YOUR OBJECTIVE:
Reproduce only the records from the line containing "Screenshot is 1280x869." through the end of the records, changing "Terms of Use" to "Terms of Service" and leaving everything else as it stands.

RECORD LIST:
━━━━━━━━

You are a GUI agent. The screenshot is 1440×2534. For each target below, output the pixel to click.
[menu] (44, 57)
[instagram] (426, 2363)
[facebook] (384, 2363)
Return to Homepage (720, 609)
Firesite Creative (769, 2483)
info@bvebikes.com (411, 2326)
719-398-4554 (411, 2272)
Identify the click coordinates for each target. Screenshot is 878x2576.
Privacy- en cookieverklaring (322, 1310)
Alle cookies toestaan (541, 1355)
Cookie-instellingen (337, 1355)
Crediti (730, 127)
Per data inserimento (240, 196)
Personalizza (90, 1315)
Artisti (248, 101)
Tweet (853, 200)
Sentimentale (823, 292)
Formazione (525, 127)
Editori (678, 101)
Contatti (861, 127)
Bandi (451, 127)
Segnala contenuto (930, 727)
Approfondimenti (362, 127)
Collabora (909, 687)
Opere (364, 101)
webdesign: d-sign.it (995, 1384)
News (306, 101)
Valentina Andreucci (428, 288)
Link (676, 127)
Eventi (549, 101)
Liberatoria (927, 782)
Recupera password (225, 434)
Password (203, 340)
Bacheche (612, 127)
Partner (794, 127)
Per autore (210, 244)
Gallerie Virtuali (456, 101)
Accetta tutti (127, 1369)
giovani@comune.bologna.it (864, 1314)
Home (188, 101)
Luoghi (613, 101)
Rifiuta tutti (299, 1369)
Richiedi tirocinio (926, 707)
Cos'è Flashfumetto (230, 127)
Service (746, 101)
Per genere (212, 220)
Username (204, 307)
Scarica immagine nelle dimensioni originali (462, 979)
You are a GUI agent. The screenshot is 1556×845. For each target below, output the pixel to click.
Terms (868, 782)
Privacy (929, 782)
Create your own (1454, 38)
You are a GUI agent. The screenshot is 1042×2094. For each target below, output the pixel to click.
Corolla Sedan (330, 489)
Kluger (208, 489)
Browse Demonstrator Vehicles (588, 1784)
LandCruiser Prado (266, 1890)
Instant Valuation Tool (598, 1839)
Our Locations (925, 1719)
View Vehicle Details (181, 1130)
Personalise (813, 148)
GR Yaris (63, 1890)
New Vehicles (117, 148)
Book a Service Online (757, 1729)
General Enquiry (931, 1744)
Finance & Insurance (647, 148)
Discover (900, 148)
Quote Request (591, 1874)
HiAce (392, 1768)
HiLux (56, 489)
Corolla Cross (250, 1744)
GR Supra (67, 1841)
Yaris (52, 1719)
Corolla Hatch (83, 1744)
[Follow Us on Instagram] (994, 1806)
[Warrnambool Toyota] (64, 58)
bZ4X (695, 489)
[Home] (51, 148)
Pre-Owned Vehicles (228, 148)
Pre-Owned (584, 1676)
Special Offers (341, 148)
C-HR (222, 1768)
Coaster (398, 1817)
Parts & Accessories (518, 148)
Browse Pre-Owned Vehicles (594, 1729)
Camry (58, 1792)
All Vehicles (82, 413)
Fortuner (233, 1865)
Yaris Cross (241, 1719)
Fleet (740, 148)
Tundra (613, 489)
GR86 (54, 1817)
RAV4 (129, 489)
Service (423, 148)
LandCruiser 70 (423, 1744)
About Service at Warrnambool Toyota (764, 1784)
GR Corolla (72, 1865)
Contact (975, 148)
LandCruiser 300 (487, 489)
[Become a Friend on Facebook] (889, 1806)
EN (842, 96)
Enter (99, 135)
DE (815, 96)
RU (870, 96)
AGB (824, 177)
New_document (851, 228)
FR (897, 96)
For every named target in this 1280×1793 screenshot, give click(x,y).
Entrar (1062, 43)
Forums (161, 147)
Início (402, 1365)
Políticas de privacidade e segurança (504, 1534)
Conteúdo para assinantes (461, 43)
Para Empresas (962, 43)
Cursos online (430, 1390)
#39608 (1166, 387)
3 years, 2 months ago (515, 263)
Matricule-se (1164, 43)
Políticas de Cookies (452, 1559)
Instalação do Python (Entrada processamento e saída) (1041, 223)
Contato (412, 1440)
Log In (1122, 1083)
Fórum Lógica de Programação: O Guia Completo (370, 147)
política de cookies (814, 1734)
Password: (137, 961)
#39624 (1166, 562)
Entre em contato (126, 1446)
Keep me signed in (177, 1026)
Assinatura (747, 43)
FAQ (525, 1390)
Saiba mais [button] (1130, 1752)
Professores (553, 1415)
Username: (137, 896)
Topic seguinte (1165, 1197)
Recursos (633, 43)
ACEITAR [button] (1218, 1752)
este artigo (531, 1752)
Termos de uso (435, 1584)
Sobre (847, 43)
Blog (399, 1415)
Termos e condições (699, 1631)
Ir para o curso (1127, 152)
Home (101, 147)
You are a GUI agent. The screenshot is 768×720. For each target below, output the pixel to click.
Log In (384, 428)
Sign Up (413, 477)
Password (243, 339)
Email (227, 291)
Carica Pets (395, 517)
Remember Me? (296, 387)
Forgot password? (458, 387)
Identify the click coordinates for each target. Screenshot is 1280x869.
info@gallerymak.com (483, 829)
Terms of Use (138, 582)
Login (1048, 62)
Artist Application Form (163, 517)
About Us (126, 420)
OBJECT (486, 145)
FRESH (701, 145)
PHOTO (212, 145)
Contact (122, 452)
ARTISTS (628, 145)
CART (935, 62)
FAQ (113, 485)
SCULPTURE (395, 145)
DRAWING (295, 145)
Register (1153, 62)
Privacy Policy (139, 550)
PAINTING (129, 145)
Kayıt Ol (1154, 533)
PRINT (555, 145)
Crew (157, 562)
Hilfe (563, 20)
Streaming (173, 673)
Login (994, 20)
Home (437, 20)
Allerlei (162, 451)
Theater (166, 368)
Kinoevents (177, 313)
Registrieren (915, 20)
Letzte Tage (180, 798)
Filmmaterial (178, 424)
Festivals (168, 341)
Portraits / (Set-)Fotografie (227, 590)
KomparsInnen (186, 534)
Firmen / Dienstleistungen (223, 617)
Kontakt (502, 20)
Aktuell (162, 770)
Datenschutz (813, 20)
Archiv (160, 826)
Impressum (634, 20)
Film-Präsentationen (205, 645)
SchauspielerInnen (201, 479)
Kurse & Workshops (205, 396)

━━━━━━━━

ANSWER BELOW:
Identify the click coordinates for each target. Screenshot is 1280x869.
info@gallerymak.com (483, 829)
Terms of Service (138, 582)
Login (1048, 62)
Artist Application Form (163, 517)
About Us (126, 420)
OBJECT (486, 145)
FRESH (701, 145)
PHOTO (212, 145)
Contact (122, 452)
ARTISTS (628, 145)
CART (935, 62)
FAQ (113, 485)
SCULPTURE (395, 145)
DRAWING (295, 145)
Register (1153, 62)
Privacy Policy (139, 550)
PAINTING (129, 145)
Kayıt Ol (1154, 533)
PRINT (555, 145)
Crew (157, 562)
Hilfe (563, 20)
Streaming (173, 673)
Login (994, 20)
Home (437, 20)
Allerlei (162, 451)
Theater (166, 368)
Kinoevents (177, 313)
Registrieren (915, 20)
Letzte Tage (180, 798)
Filmmaterial (178, 424)
Festivals (168, 341)
Portraits / (Set-)Fotografie (227, 590)
KomparsInnen (186, 534)
Firmen / Dienstleistungen (223, 617)
Kontakt (502, 20)
Aktuell (162, 770)
Datenschutz (813, 20)
Archiv (160, 826)
Impressum (634, 20)
Film-Präsentationen (205, 645)
SchauspielerInnen (201, 479)
Kurse & Workshops (205, 396)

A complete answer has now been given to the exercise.